The video is a scenario for a new company called lawngnomed.com. The company provides lawn gnomes as a service (LGaaS). Under the cover of darkness LG technicians will place 100 gnomes on the front yard of an address you specify. The person living in the address you specified will wake up to find 100 gnomes on their front yard with a special greeting. LG wants to add a new feature to their ordering site to allow for a personalized greeting.
The flow goes as follows:
- LG decides they want to try out a new feature
- Developers implement feature and perform unit tests to add the feature.
- Developers check in the feature to a private repository. In this case they are using Gitlab, an open source version of the service that Github offers.
- Gitlab has a trigger connected to Jenkins, the continuous integration server. When Jenkins sees a code checkin from the project it performs integration tests on the merged code.
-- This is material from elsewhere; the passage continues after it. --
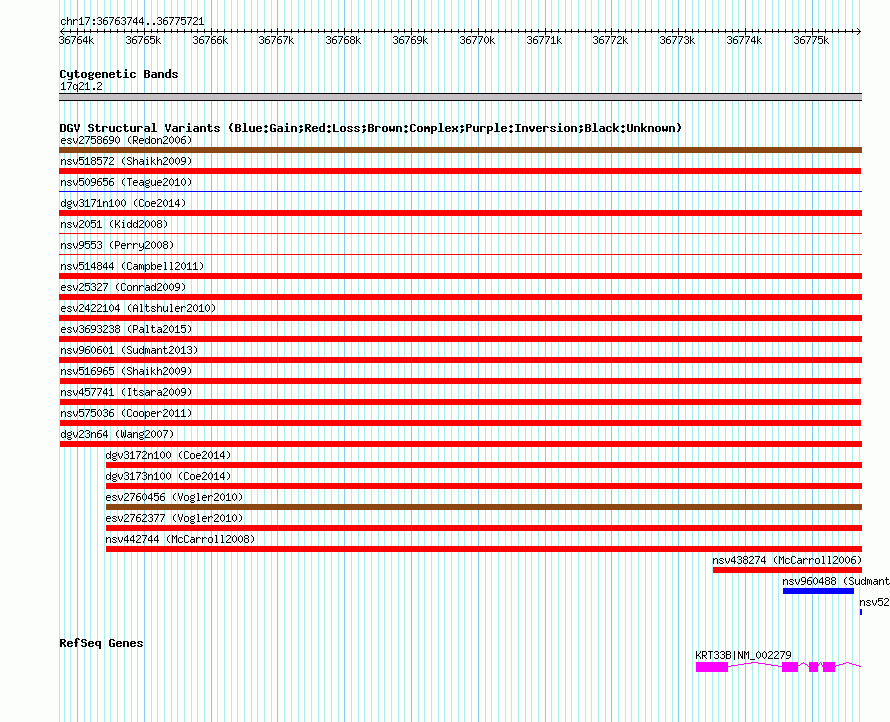Image resolution: width=890 pixels, height=722 pixels.
Task: Open esv25327 (Conrad2009) variant details
Action: point(123,287)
- Jenkins integration tests that pass then are pushed into a new Docker Container that is uploaded to a locally hosted docker registry.
- Jenkins has a production job that monitors the Docker registry. When new containers are pushed up, a job is kicked off to go through the containers, take them off line and put up the new container. The load balancer (NGINX) handles the load.
This demo will be posted on Github with all the devOps code as I continue to refine it. Also, any suggestions are more than welcomed! Perhaps I’m doing it wrong? I will post my solutions and then let Cunningham’s law dictate how accurate I am.